LanguageWhisperer
We have a world full of different objects and images. And we are able to describe all that we see in our native language. But what if we want to learn a foreign language? That's where our tool, the LanguageWhisperer comes in. You can upload a picture of your choice and then generate a caption for it.
You can then translate the caption into a language of your choice. Afterwards you can listen to the pronunciation of the caption. Finally you are able to research the meaning of a selected word with our custom tool, the Wiki searcher. For the implementation we have been using the StarCoder agent, which is a large language model (LLM) ( https://huggingface.co/docs/transformers/main_classes/agent ) that provides a natural language API on top of transformers. The Wiki Searcher has been implemented with the help of BeautifulSoup, a Python library for pulling data out of HTML and XML files. This repo also contains our initial approach on developing our idea. initially we started with Vercel and NextJS. Things got a bit complex in terms on dependency managements and size of the files so that we ended up using Streamlit as a handy ML tool to present and implement our idea. therefor, the UI of the application has been implemented with Streamlit.
Demo video
How to use:
Open a new Google colab notebook. https://colab.research.google.com/?utm_source=scs-index .Copy in the code that you find in the folder Agent/Streamlit_integration_LanguageWhisperer.ipynb Run cell 1-3. If you don’t have a HuggingFace account yet, create one and copy your Token into the input field shown after a while in cell 3. Run cells 4-7. In cell 7, open the URL once that it is shown.
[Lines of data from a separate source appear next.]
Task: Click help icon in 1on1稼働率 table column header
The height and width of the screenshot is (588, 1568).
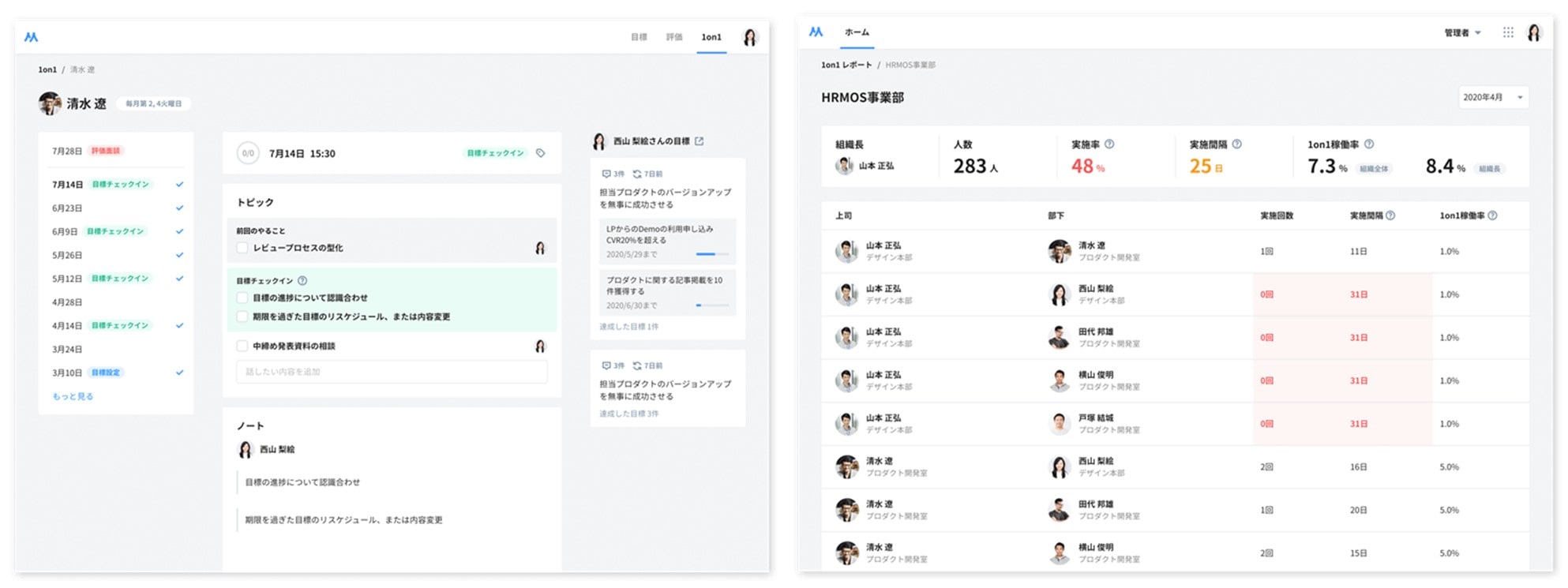Action: pos(1492,215)
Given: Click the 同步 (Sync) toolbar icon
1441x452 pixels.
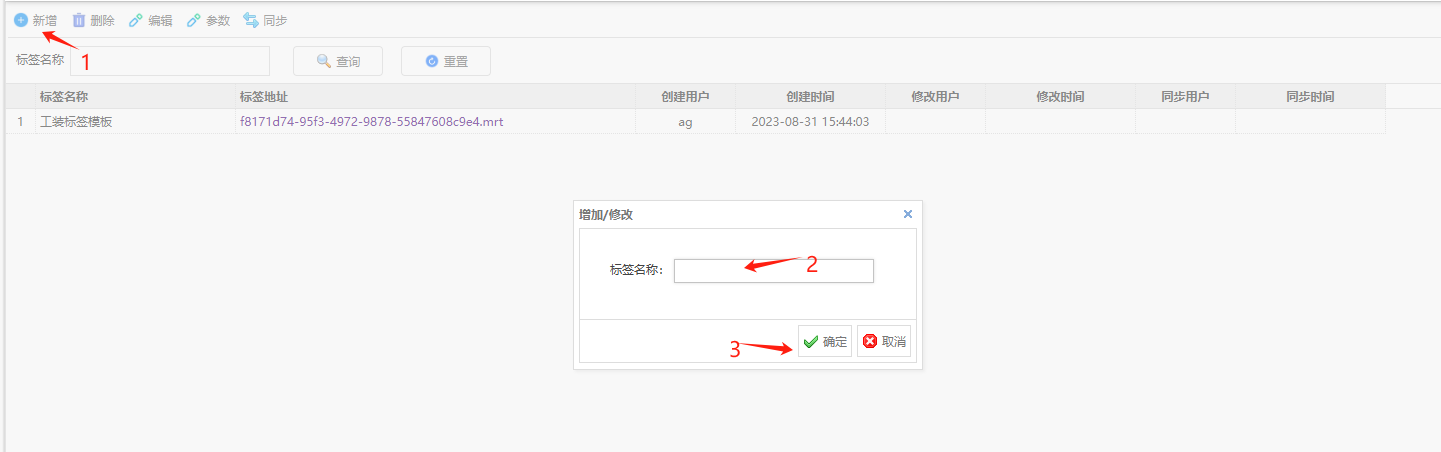Looking at the screenshot, I should (x=251, y=20).
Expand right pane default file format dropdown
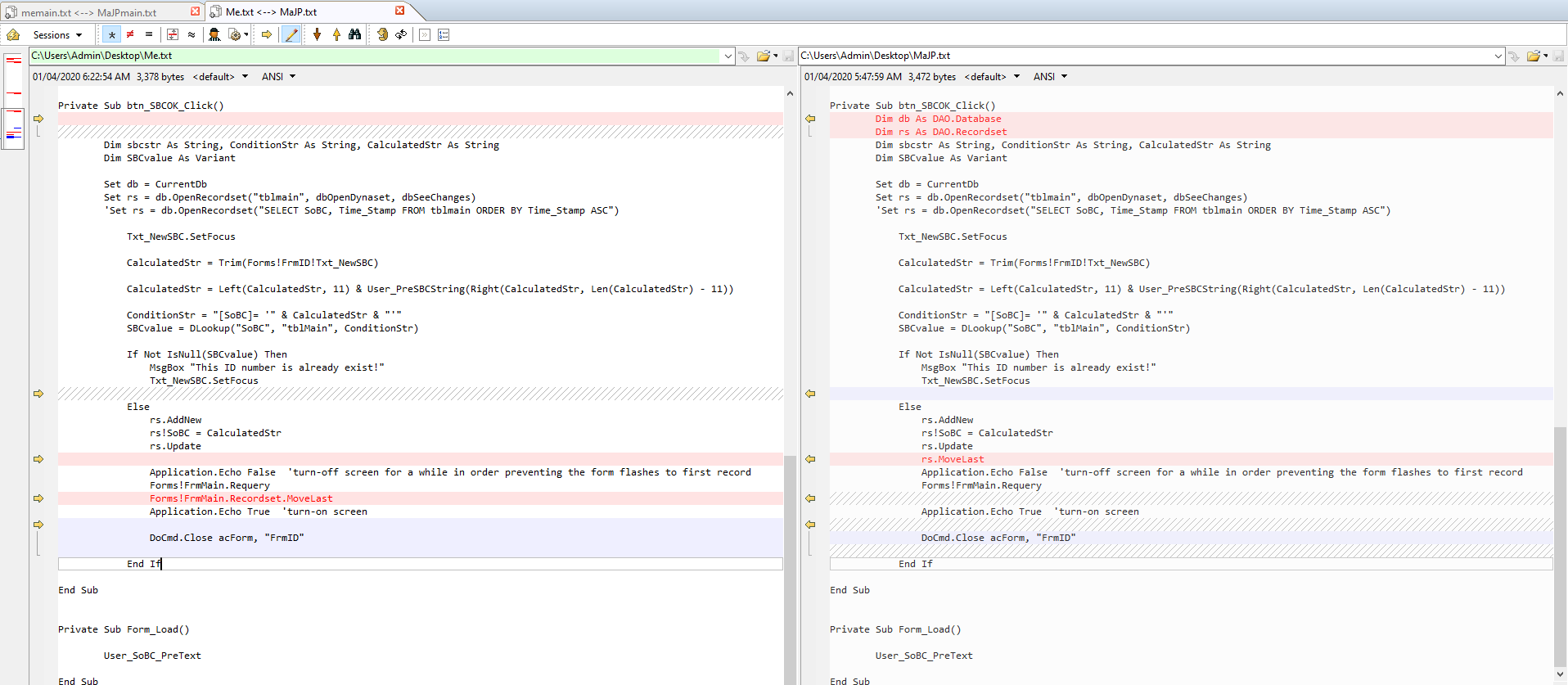The image size is (1568, 685). (992, 77)
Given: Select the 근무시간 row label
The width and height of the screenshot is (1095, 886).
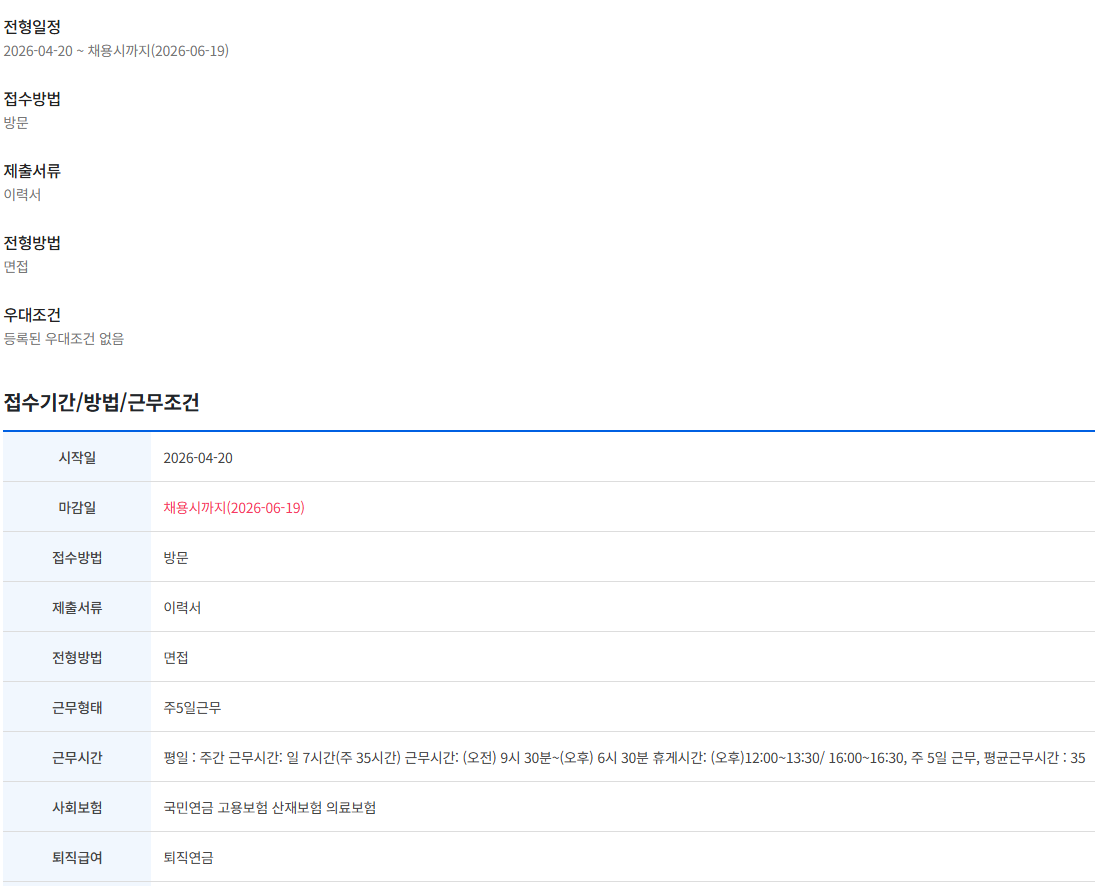Looking at the screenshot, I should tap(77, 758).
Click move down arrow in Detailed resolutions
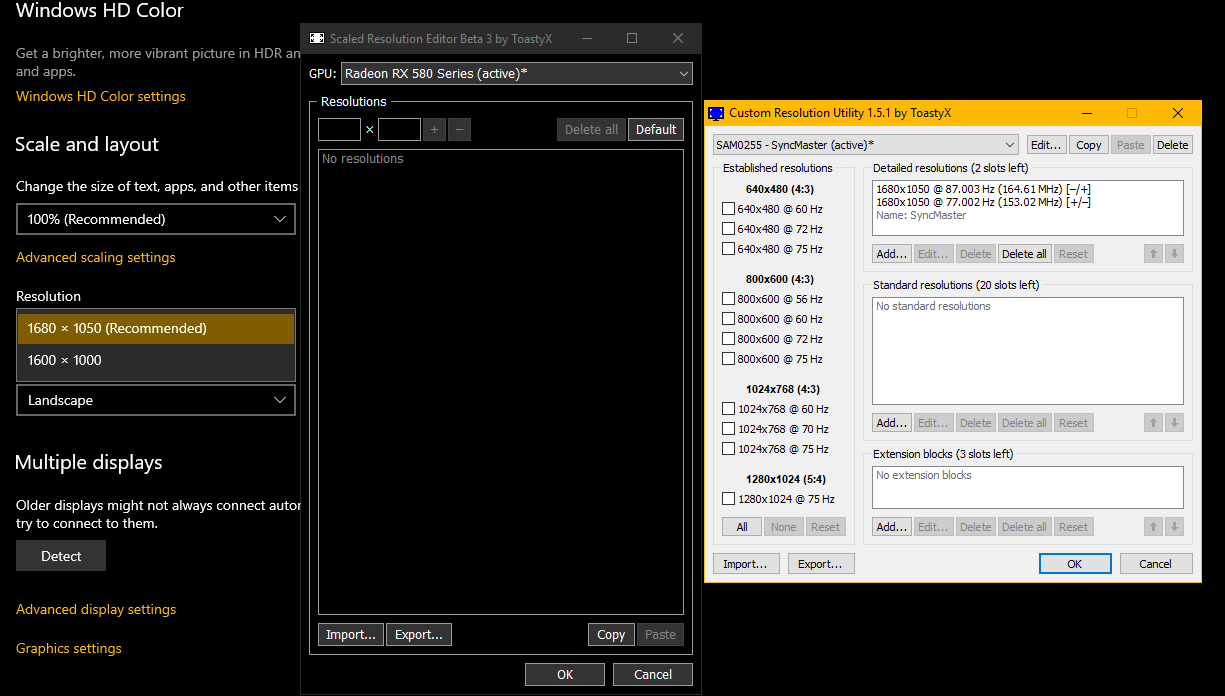 tap(1174, 254)
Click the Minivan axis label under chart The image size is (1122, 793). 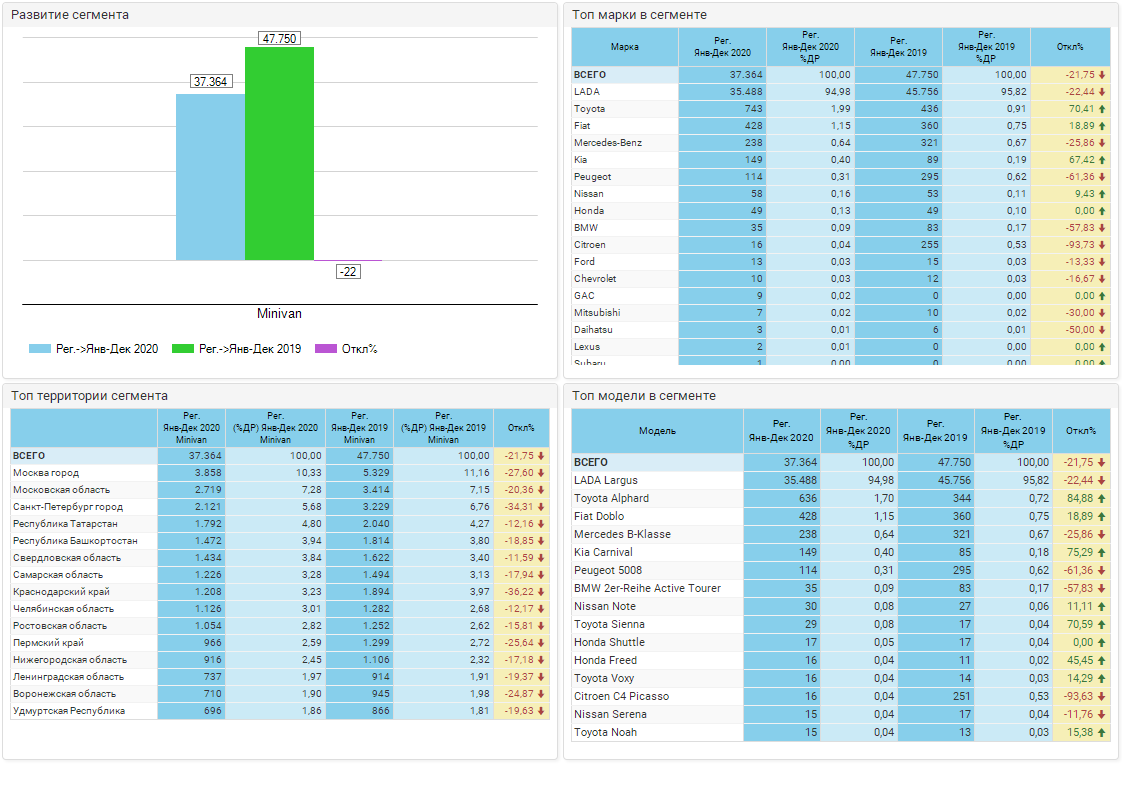[x=279, y=314]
At the left side of the Google colab notebook, click on the folder icon. Open the file log.txt, copy the ip of “external url” without port and chars e.g. 35.229.184.198. Paste it in the input field of the URL you opened and click on “click to submit”.
You can then upload a picture. The caption will get shown after a while. Afterwards, choose a language to translate the caption. Then in the input section “Enter a word” you can research about a certain word in Wikipedia. The text will be shown below the input section after a moment.